| Requirements |
Copy out the items word for word, starting at the line containing "You are a GUI" and continuing through the end of the items, with both ends included. Omit the pictures from your answer.

## start Records for this task

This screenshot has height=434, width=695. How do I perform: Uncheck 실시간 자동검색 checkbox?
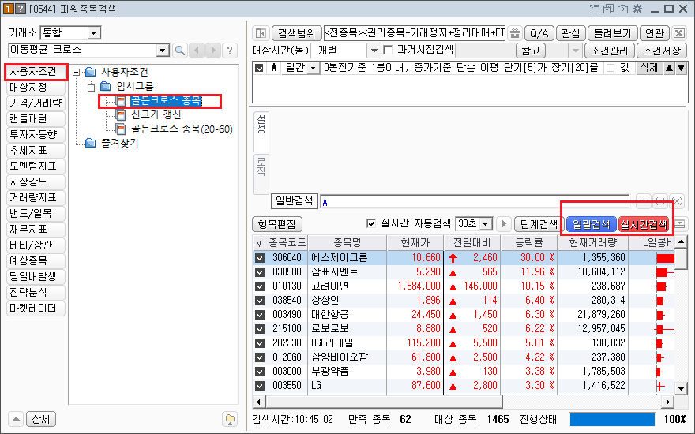pyautogui.click(x=372, y=223)
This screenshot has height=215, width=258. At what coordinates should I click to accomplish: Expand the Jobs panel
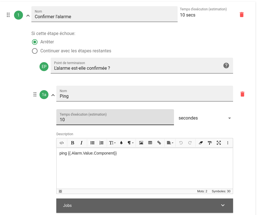click(145, 205)
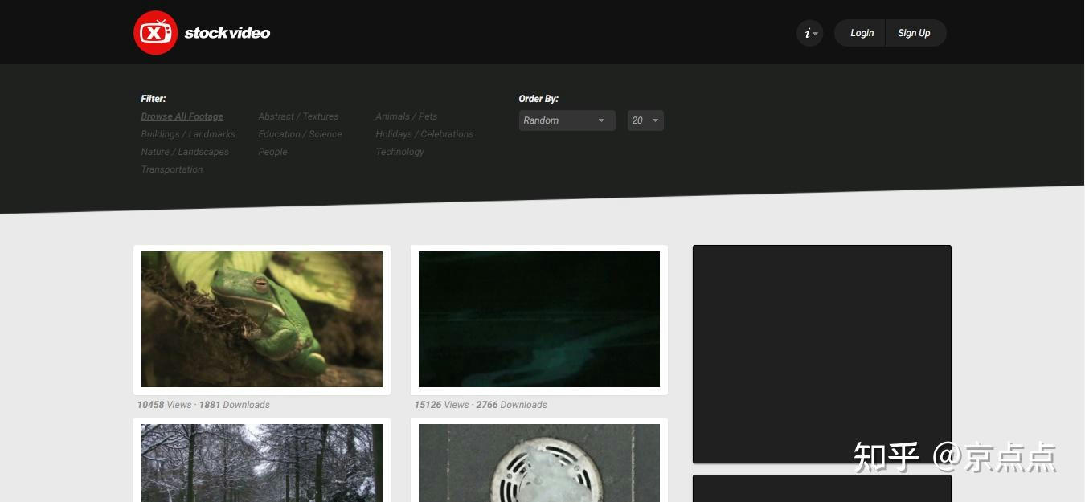Filter by Nature / Landscapes
Screen dimensions: 1085x502
[185, 152]
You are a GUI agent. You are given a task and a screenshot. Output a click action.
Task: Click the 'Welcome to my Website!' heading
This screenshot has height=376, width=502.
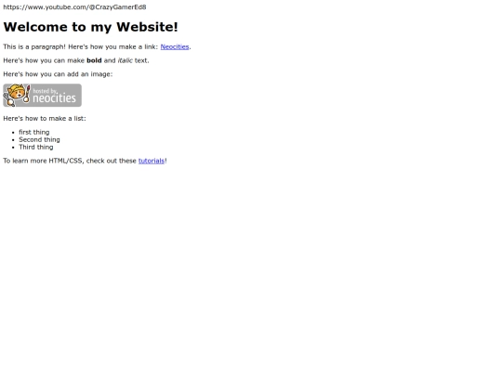[90, 27]
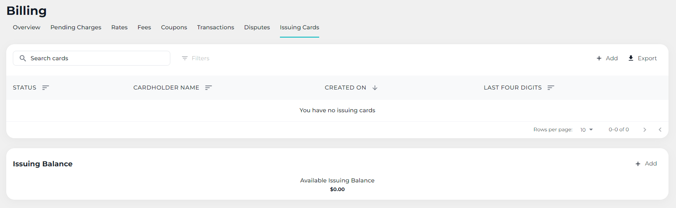Add a new issuing card
Screen dimensions: 676x208
click(607, 58)
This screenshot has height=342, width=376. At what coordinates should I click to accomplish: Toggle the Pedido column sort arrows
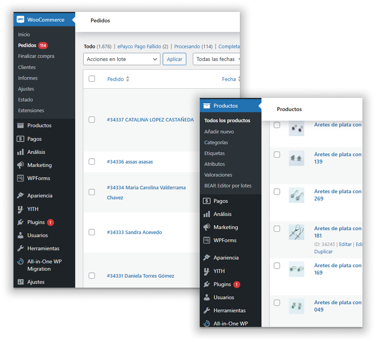point(127,79)
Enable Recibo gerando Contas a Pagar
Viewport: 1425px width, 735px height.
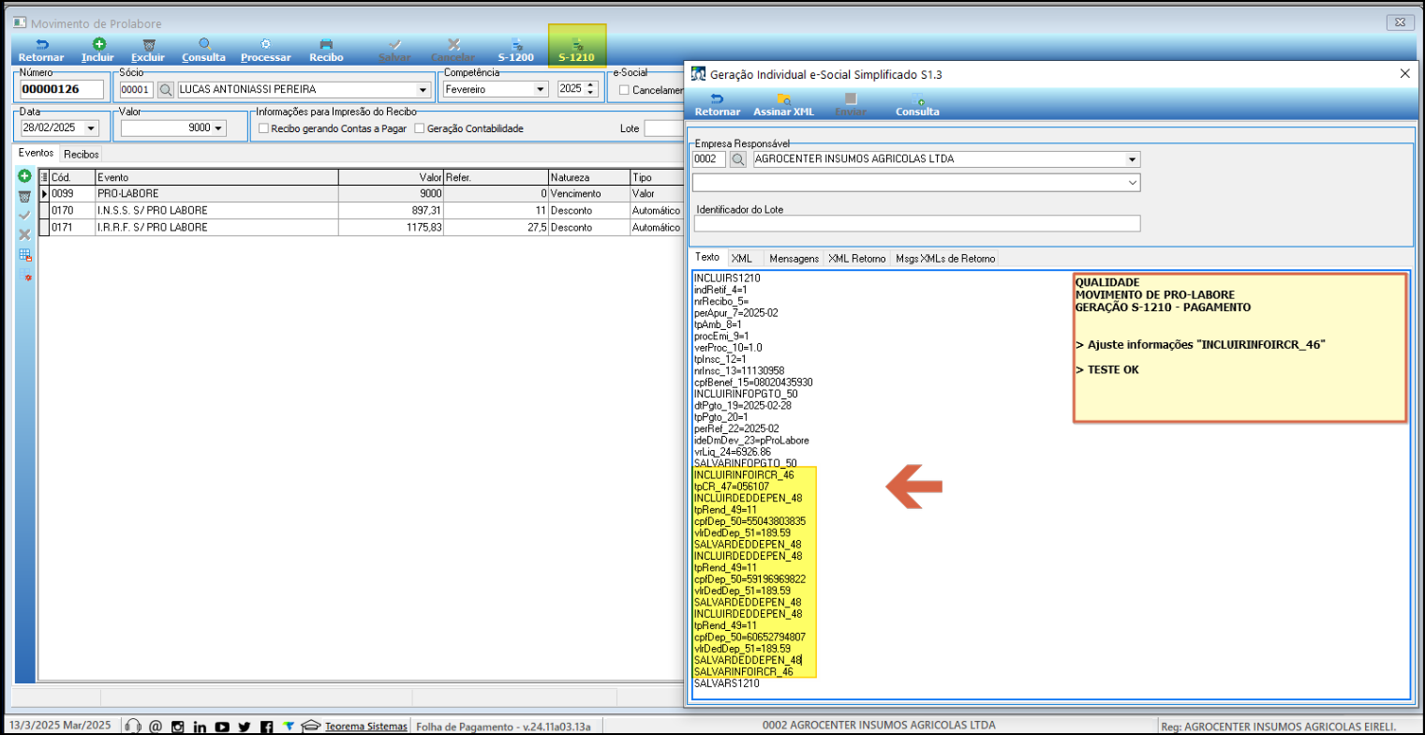coord(264,128)
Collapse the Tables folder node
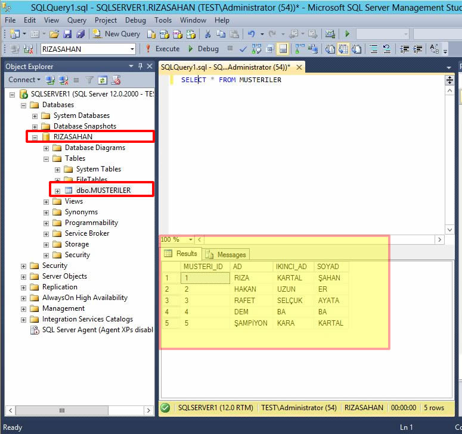Viewport: 462px width, 434px height. (46, 158)
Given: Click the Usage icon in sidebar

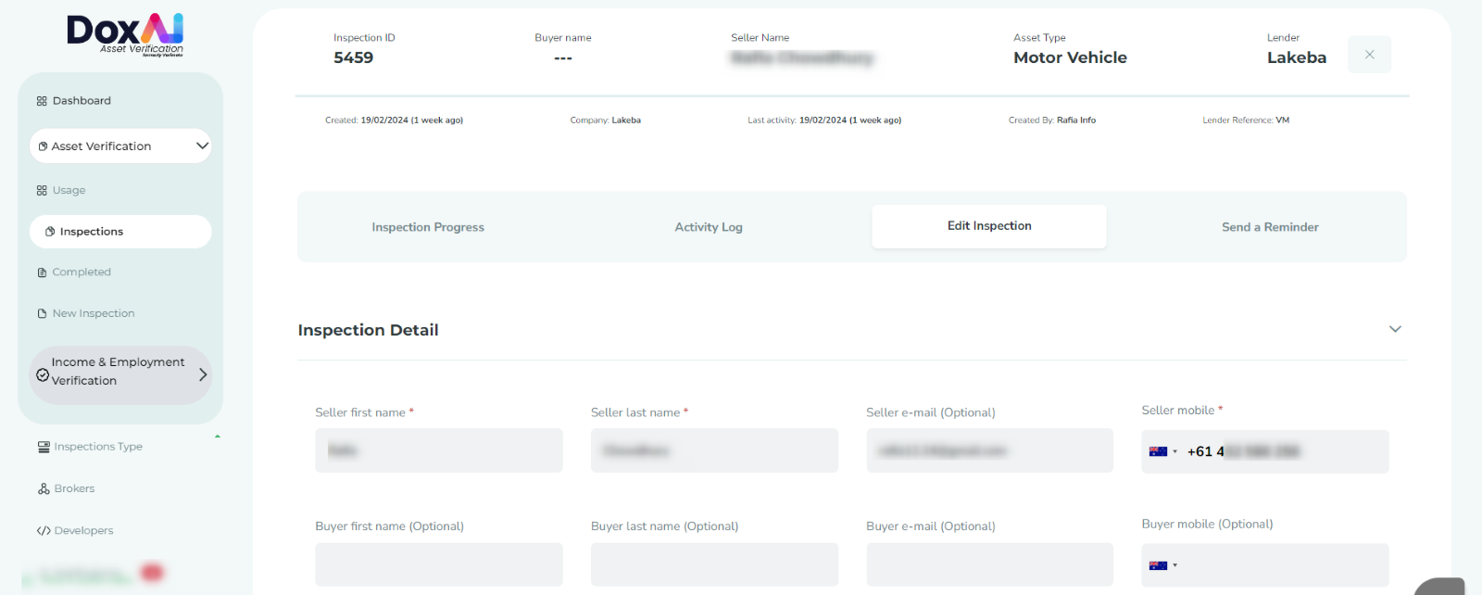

## end Records for this task

| Exercise solution |
You are a GUI agent. You are given a task and a screenshot. Output a click action.
Task: Click the 'Welcome to my Website!' heading
This screenshot has height=376, width=502.
[90, 27]
Add a new issuing card
Screen dimensions: 676x208
click(607, 58)
This screenshot has height=342, width=376. At what coordinates should I click to accomplish: Toggle the Pedido column sort arrows
point(127,79)
Enable Recibo gerando Contas a Pagar
Viewport: 1425px width, 735px height.
coord(264,128)
Collapse the Tables folder node
Viewport: 462px width, 434px height. (46, 158)
Given: Click the Usage icon in sidebar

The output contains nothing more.